Falter, Endure illustre les relations dysfonctionnelles, les doutes, le recours à une théologie illusoire, le découragement qui précède la renaissance d’un soi-même plus fort grâce aux batailles de la vie. Tout un programme ! Mathias Bro Jørgensen sème son piano un peu partout sur cette fresque, donnant le signal du départ à une majorité de chansons, s’accouplant avec ces rythmiques syncopées si caractéristiques d’Isbjörg ou émergeant d’un back-ground musical extrêmement riche pour calmer faussement le jeu sur des ponts hypnotiques avant de relancer la machine. Si vous ne kiffez pas trop le piano, Isbjörg n’est clairement pas fait pour vous. Étonnamment, cette (sur ?) abondance de touches d’ébène et d’ivoire n’est absolument pas lassante tellement elle est judicieusement parsemée sur l’album : toujours présente, mais jamais outrancière. D’autre part, on ne peut absolument pas résumer cette musique à son clavier acoustique. Par jalousie, les guitares donnent régulièrement un soupçon d’agressivité (c’est bien connu, les soupçons éveillent la jalousie) à cette galette. Ainsi, le très sec « Homeward Bound » sonne franchement rock tout en conservant une part de cette imprévisibilité qui caractérise l’ADN de nos Danois et la patte d’une section basse/batterie de haut niveau. Leur polyrythmie combinée avec des mélodies accrocheuses donne naissance à des compos alternatives surprenantes comme « Perfect Sky » ou à des morceaux à la sonorité pop comme « Am I The Sinner Now? » où l’on peut penser par moments à Toto. On remarquera aussi certaines joutes musicales épatantes, comme sur fond de sirènes d’alerte dans le dynamique « Dressed In White Lies » et plus musclées dans l’épique « The River Of You » nous emmenant vers une fin d’album digne de tout son contenu : parfaite dans son genre.

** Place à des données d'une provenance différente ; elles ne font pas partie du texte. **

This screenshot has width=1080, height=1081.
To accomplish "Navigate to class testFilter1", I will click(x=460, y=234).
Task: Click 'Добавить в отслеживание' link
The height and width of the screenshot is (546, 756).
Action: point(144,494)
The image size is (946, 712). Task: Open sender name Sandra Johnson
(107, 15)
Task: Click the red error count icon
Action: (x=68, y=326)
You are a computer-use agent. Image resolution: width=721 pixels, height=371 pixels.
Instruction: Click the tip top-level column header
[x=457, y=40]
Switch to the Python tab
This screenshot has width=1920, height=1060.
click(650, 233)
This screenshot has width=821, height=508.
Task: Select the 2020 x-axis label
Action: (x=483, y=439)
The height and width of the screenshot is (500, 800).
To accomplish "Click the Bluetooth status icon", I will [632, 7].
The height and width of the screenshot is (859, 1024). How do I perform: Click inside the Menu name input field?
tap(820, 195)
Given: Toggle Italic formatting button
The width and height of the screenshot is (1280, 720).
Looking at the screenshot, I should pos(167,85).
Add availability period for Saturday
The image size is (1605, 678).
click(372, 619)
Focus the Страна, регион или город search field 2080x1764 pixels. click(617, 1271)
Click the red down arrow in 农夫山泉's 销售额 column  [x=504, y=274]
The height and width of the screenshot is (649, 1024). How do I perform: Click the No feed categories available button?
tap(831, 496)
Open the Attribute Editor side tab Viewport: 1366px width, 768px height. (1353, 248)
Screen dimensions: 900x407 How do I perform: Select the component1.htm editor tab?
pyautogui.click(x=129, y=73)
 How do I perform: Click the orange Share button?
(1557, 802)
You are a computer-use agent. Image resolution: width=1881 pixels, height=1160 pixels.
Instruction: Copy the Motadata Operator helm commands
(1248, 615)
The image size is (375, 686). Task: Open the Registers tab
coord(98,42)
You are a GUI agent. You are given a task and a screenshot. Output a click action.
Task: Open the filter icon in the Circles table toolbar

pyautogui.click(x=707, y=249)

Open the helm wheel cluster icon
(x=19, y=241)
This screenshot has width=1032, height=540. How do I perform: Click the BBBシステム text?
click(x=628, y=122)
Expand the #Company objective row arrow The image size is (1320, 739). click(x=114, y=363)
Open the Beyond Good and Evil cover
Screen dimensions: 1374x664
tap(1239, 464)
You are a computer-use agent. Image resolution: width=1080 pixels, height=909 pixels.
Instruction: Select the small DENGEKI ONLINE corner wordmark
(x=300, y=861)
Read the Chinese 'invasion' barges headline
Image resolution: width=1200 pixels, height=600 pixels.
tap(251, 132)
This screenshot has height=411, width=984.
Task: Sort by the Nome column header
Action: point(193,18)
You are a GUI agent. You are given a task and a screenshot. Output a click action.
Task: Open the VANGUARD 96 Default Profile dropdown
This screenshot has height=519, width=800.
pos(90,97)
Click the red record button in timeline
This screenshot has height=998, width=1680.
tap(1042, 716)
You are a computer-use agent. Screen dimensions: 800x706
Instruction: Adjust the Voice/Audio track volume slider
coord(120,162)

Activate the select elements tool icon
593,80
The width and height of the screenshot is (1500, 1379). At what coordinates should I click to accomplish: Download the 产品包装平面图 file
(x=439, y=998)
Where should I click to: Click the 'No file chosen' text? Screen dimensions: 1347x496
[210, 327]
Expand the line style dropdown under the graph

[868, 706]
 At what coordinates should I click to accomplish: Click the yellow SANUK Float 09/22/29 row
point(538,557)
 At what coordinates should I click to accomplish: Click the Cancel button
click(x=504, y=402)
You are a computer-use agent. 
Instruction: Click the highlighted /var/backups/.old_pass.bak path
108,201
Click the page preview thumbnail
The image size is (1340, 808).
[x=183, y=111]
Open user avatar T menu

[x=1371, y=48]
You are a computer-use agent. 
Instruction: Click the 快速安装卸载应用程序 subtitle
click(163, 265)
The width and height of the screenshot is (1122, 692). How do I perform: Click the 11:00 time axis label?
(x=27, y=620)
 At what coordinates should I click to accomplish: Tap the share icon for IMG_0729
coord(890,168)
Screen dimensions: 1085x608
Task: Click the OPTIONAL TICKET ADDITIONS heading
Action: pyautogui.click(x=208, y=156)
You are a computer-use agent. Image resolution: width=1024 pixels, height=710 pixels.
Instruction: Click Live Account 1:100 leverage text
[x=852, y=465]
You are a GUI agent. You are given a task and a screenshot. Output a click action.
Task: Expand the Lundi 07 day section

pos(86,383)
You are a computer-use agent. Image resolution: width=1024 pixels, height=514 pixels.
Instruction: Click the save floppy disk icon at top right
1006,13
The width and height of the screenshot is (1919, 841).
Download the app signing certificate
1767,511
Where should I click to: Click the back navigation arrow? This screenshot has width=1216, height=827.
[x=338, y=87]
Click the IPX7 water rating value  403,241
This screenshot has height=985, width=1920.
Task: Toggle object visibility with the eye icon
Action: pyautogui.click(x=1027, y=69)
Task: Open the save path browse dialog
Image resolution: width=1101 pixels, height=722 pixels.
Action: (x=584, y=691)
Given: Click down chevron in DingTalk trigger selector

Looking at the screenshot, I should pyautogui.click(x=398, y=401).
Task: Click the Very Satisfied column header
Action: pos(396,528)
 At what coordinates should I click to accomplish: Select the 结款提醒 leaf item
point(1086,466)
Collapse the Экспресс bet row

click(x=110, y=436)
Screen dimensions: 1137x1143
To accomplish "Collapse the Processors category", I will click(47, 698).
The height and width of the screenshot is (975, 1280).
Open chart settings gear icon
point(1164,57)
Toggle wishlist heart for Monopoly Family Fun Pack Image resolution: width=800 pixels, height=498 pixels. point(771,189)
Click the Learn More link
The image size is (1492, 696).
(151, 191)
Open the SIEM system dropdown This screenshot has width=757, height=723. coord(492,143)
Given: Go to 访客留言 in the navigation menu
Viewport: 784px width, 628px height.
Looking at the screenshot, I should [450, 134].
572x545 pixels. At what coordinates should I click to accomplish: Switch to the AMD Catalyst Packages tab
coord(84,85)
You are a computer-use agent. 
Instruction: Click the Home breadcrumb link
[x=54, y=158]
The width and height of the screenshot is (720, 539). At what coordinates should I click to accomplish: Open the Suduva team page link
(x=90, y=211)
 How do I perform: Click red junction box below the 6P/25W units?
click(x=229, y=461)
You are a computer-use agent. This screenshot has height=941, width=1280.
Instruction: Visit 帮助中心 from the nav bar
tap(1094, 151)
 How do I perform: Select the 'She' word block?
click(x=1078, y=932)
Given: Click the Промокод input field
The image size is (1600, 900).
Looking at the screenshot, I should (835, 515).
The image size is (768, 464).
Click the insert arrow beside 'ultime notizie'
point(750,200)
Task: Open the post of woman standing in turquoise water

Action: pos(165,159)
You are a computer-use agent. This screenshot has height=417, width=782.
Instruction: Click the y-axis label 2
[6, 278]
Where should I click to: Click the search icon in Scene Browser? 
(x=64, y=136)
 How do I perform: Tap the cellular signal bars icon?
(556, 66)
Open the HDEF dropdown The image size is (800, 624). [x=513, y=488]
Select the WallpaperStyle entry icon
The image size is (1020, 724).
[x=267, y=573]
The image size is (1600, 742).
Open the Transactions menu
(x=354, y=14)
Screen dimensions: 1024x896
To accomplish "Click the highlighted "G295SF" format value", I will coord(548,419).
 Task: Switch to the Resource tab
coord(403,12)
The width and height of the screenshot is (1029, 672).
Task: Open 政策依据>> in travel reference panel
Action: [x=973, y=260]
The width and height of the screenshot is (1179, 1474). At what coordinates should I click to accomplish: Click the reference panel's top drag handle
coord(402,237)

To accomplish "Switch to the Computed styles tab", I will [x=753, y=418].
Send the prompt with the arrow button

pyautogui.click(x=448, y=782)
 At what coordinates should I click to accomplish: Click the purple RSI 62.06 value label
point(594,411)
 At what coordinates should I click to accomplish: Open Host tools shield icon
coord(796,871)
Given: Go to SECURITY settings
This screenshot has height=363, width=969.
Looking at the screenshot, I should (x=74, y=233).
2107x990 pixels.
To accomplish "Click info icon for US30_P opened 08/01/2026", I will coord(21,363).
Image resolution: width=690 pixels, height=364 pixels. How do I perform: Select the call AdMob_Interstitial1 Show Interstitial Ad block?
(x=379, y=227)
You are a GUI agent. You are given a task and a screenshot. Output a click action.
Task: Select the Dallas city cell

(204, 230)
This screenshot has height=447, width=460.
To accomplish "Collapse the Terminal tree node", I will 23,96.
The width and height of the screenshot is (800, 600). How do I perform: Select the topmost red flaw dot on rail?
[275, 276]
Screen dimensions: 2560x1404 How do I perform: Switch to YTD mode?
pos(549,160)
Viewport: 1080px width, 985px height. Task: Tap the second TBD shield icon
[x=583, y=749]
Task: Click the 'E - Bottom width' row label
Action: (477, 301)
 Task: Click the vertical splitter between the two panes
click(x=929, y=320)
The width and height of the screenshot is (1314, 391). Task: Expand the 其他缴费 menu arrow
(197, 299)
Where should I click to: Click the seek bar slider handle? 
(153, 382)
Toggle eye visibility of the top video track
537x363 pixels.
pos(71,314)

Finalement, un hasard malheureux a fort bien fait les choses pour me remettre sur les rails de cette remarquable formation qu’est Isbjörg avec un formidable Falter, Endure à côté duquel je serais sans doute passé. J’aurais alors commis un sacrilège impardonnable, car cet opus est l’album de l’année 2024 à côté duquel il ne faut absolument pas passer… même avec un mot d’excuse des parents… ou plutôt avec une lettre au Père Noël dans laquelle il figurerait en bonne place. Oui, cette année, le Père Noël n’est pas Finlandais, mais bel et bien Danois.